Anyway, we got there in the end, my PC and I - to the end of Die Walküre, that is. In terms of total notes, in terms of complete duration, I'm not even halfway there yet with the Ring. Which means another 6 weeks of semi-detached existence and reliance on my colleagues to handle correspondence and necessary communication with the outside world!


The release of the first volume of this Ring Cycle, Das Rheingold three weeks ago, prompted a number of e-mails, perhaps the best of which made it into the sleeve-notes for this release (now there's a labour-saving idea...):

Dear Mr.
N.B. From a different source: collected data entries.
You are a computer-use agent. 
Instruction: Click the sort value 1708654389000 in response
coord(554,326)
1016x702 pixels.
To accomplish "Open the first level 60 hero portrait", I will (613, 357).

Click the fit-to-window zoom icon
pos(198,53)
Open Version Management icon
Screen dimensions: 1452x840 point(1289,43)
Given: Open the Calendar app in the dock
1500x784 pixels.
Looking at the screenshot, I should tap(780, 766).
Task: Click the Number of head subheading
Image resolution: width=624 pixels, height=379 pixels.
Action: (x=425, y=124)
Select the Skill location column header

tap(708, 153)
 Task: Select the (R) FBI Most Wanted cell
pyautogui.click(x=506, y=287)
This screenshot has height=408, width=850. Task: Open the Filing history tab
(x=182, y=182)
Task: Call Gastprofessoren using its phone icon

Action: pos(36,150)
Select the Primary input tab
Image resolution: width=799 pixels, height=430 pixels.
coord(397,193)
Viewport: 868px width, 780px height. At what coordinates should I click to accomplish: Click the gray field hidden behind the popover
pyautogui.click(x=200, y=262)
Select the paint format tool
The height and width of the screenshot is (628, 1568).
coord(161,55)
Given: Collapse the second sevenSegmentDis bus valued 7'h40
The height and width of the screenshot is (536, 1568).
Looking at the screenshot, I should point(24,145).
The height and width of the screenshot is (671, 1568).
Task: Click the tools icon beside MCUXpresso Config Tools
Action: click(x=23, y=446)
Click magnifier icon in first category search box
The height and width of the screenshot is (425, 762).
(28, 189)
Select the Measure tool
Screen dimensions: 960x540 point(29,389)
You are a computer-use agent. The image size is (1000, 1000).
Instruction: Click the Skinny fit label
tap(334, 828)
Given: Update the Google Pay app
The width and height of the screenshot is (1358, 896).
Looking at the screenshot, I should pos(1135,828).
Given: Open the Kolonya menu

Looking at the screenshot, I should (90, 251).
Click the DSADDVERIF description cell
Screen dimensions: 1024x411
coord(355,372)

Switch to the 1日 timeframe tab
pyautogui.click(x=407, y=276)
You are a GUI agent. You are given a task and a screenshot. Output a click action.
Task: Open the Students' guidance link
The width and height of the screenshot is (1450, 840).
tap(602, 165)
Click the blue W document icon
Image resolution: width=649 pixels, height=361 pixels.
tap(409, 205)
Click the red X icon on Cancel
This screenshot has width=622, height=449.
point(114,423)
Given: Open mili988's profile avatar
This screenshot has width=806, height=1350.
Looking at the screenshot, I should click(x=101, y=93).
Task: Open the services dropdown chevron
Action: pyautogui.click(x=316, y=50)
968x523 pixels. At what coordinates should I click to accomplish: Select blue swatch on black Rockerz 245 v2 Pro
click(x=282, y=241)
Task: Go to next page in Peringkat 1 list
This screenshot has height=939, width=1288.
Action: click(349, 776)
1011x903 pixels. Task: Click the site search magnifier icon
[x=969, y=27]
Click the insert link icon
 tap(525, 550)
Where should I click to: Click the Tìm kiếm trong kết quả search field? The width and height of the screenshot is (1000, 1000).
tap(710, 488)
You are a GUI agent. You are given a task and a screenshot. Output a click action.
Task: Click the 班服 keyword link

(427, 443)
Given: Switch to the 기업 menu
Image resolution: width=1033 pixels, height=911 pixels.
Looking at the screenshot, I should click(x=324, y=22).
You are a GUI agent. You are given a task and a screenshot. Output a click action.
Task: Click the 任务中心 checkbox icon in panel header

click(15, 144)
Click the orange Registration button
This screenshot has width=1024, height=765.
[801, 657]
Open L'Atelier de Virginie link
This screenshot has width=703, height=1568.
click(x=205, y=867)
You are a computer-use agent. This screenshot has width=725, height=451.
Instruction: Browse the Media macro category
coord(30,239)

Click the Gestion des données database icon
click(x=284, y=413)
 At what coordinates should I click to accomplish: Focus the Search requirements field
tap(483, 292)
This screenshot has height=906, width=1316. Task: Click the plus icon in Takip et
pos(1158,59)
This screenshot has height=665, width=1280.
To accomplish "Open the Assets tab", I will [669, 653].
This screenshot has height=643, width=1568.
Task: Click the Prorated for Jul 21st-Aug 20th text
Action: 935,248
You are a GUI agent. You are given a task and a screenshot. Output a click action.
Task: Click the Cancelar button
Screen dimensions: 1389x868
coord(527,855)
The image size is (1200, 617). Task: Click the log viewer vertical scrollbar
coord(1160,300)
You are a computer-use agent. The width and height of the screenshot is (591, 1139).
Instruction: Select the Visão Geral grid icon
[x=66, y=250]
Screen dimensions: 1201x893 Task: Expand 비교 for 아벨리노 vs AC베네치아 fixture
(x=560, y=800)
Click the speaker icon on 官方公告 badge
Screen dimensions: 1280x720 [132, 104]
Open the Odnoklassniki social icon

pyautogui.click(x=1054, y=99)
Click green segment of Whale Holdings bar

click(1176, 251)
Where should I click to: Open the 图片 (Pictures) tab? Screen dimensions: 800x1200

Rose,

Now, this is a miracle.  I never thought to live to hear this.  Yes, I bought back in the day-and still have-the Murray Hill LPs of these performances from circa 1977, which, when played, sounded as if they were coming from a phone left off the hook in La Scala's lobby.  I did recently invest in the Music & Arts Programs Of America CD set, and it was a big improvement over the LPs, but your Rheingold leaps way far ahead of it into a vivid realism that I'd never guessed was hiding in its former iterations.  I'm counting the days until Die Walkure and beyond.

Congrats on such an achievement, and thank you!

G. T.


So what's the news on this, the second instalment, out today? Moaning (hopefully humorously) aside, it very much follows on from the first, technically speaking. What may be considered the previous best-sounding issue of the recording suffered (amongst other things) from a particularly feeble bottom end, and upon closer examination it's easy to find out why. There's a huge amount of bassy rumble in the original recording, which becomes particularly apparent as soon as you try and boost the bass frequencies in the music to something like their correct level.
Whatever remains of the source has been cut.